Omar, 12, is sitting on a crushed water tank. If it were not for the scene of devastation all around, one could think he was taking in the sun on a warm spring afternoon.

"Nowhere to go, no house, nothing," he says in a faint voice.

Israeli tanks and bulldozers flattened Jenin refugee camp in the fierce nine-day battle that ended April 12 amid Palestinian charges of an Israeli massacre of hundreds of civilians.

The fighting, which left 23 Israeli occupation soldiers dead, was the heaviest in Israel's month-long offensive in the West Bank. The bloody events are currently under investigation by a UN fact-finding team, Agence France-Presse (AFP) reported.

When asked why he does not go to school, Omar answers: "No bag, no books, everything's gone, two martyrs in my home."

He then points to a pile of rubble a few meters away: "My house."

His friend Samer, 11, has a sad smile on his face: "I stay with him all day. We wait for sunset and then I go home. Thank God, my house is still standing."

But after praising God for his good fortune, Samer looks embarrassed and goes quiet.

Omar stutters: "I stay with friends of my family, it's not like home though."

Ahmed, 8, and Ehab, 9, do not go to school either. They keep themselves busy collecting torn iron and aluminum off the ground which they sell for barely a penny.

They are aware of the presence of unexploded booby traps and ammunition hidden under the rubble but they tirelessly dig through.

"I'm not afraid, plus it's worth it. I brought biscuits and juice back home yesterday," Ahmed brags.

"You're afraid. Come on. You know that some kids got injured when bombs went off," interjects Ehab.

Listening to his friend, Ahmed bashfully admits to his fear of explosives but says, like many other boys walking through the wrecked camp, that he has nothing else to do.

"My house was destroyed, my schoolbag and books are gone, I can't go back to school like that," he explains.

But Ahmed and Ehab say they have plans for the future. Ahmed will be a construction worker: "With my friends, we'll build beautiful houses in the camp."

Ehab says he will be a teacher.

One mother explains that she is worried about the explosives buried in the camp's ruins. "My children are not allowed to play in the rubble. I keep them home because it's too dangerous," says Tharwat Ghul, 32, who has four children.

But Ghul's house is almost intact, which makes it easier for her to keep tabs on her children.

Mohammed Daher from the Palestinian Red Crescent Society (PRCS) explains that homeless children are more prone to playing in the rubble. "They have nowhere else to go. It's not like we have parks or playgrounds here.”

"Even if they go to school, it's for a few hours, they'll end up back in the rubble eventually," Daher says.

Still, PRCS teams are dispatched daily throughout the camp and its school to inform adults and children of the danger of unexploded ordnance.

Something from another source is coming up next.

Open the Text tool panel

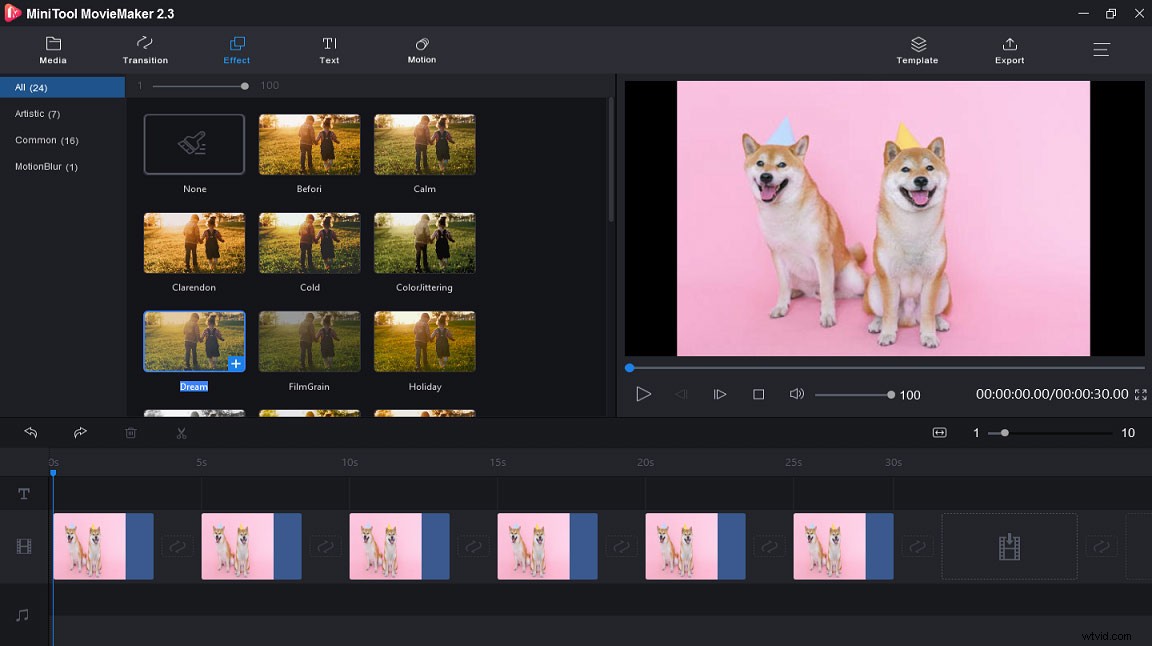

PRCS also organized a two-day workshop for the camp's children last week. "We made them draw, play music and games to help them ease out after the tragedy they went through," says Daher.

Although the workshops, designed with a psychologist from the UN Children's Fund (UNICEF), were geared to some 200 children, more than 800 came.

"I wanted to sing children's songs with them but they insisted on nationalistic songs," says Hosni, 25, a PRCS volunteer who helped at the workshops.

"The girls were more easy going maybe because they're more protected in our culture but the boys would tell morbid jokes and draw pictures of death and devastation," says the young man.

At the United Nations Relief and Works Agency (UNRWA) girls school, which reopened Wednesday, drawings are displayed on a wooden board.

Blood and dead bodies are invariably shown along with Israeli tanks and soldiers firing at armed and unarmed Palestinians.

On one drawing, a man wearing boxing gloves faces a tank. On another, a Palestinian ambulance is being fired at by a tank's heavy machinegun, dead bodies lie on the ground and helicopter gunships fill up the sky.

"This is what they saw and that really pains me," says Khaled Mahameed, the school's director, stressing that he won't resume regular teaching for a while to let "children play and talk through what they saw and feel."

 "Children are not complete human beings yet. Their psyche has been deeply affected by this tragedy. What kind of adults will they be when they grow up?" he says.

According to Mahameed, only 35% of his pupils have made it back to school, leaving hundreds of children missing.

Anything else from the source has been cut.